— Begin —

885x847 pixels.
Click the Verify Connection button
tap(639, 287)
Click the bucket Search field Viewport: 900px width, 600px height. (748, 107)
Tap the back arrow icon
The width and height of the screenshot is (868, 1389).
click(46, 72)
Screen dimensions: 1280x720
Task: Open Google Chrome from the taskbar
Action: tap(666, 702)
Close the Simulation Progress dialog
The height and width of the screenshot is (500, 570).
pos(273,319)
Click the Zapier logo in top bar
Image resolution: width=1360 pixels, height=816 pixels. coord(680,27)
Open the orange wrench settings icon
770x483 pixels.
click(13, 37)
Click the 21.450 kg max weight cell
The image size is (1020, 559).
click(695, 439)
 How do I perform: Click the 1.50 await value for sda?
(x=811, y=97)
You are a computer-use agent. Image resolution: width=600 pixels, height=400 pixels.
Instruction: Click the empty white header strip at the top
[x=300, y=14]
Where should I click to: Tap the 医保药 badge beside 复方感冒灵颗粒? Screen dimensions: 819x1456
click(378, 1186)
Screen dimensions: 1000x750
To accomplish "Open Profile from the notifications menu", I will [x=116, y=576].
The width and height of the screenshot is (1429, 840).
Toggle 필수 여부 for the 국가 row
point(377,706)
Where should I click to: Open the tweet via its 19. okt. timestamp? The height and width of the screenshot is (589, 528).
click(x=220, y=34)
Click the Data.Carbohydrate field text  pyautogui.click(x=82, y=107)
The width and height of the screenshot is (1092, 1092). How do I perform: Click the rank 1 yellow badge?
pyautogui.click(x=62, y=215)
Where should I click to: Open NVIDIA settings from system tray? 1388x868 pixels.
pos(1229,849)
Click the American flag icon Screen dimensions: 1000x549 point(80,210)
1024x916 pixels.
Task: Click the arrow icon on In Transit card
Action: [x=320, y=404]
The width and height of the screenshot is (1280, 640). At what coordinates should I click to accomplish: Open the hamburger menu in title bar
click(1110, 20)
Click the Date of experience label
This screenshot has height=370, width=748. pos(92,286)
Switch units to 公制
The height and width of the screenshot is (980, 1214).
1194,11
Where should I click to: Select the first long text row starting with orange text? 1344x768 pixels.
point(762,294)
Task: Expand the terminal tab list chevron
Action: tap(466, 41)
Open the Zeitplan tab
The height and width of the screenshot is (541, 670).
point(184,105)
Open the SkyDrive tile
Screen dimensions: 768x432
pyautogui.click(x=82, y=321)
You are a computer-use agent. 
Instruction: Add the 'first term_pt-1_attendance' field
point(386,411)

— End —

**Problem to work on**. Reproduce all of the data above word for word, without changing anything.

**Exercise solution**.
885x847 pixels.
Click the Verify Connection button
tap(639, 287)
Click the bucket Search field Viewport: 900px width, 600px height. (748, 107)
Tap the back arrow icon
The width and height of the screenshot is (868, 1389).
click(46, 72)
Screen dimensions: 1280x720
Task: Open Google Chrome from the taskbar
Action: tap(666, 702)
Close the Simulation Progress dialog
The height and width of the screenshot is (500, 570).
pos(273,319)
Click the Zapier logo in top bar
Image resolution: width=1360 pixels, height=816 pixels. coord(680,27)
Open the orange wrench settings icon
770x483 pixels.
click(13, 37)
Click the 21.450 kg max weight cell
The image size is (1020, 559).
click(695, 439)
 How do I perform: Click the 1.50 await value for sda?
(x=811, y=97)
You are a computer-use agent. Image resolution: width=600 pixels, height=400 pixels.
Instruction: Click the empty white header strip at the top
[x=300, y=14]
Where should I click to: Tap the 医保药 badge beside 复方感冒灵颗粒? Screen dimensions: 819x1456
click(378, 1186)
Screen dimensions: 1000x750
To accomplish "Open Profile from the notifications menu", I will [x=116, y=576].
The width and height of the screenshot is (1429, 840).
Toggle 필수 여부 for the 국가 row
point(377,706)
Where should I click to: Open the tweet via its 19. okt. timestamp? The height and width of the screenshot is (589, 528).
click(x=220, y=34)
Click the Data.Carbohydrate field text  pyautogui.click(x=82, y=107)
The width and height of the screenshot is (1092, 1092). How do I perform: Click the rank 1 yellow badge?
pyautogui.click(x=62, y=215)
Where should I click to: Open NVIDIA settings from system tray? 1388x868 pixels.
pos(1229,849)
Click the American flag icon Screen dimensions: 1000x549 point(80,210)
1024x916 pixels.
Task: Click the arrow icon on In Transit card
Action: [x=320, y=404]
The width and height of the screenshot is (1280, 640). At what coordinates should I click to accomplish: Open the hamburger menu in title bar
click(1110, 20)
Click the Date of experience label
This screenshot has height=370, width=748. pos(92,286)
Switch units to 公制
The height and width of the screenshot is (980, 1214).
1194,11
Where should I click to: Select the first long text row starting with orange text? 1344x768 pixels.
point(762,294)
Task: Expand the terminal tab list chevron
Action: tap(466, 41)
Open the Zeitplan tab
The height and width of the screenshot is (541, 670).
point(184,105)
Open the SkyDrive tile
Screen dimensions: 768x432
pyautogui.click(x=82, y=321)
You are a computer-use agent. 
Instruction: Add the 'first term_pt-1_attendance' field
point(386,411)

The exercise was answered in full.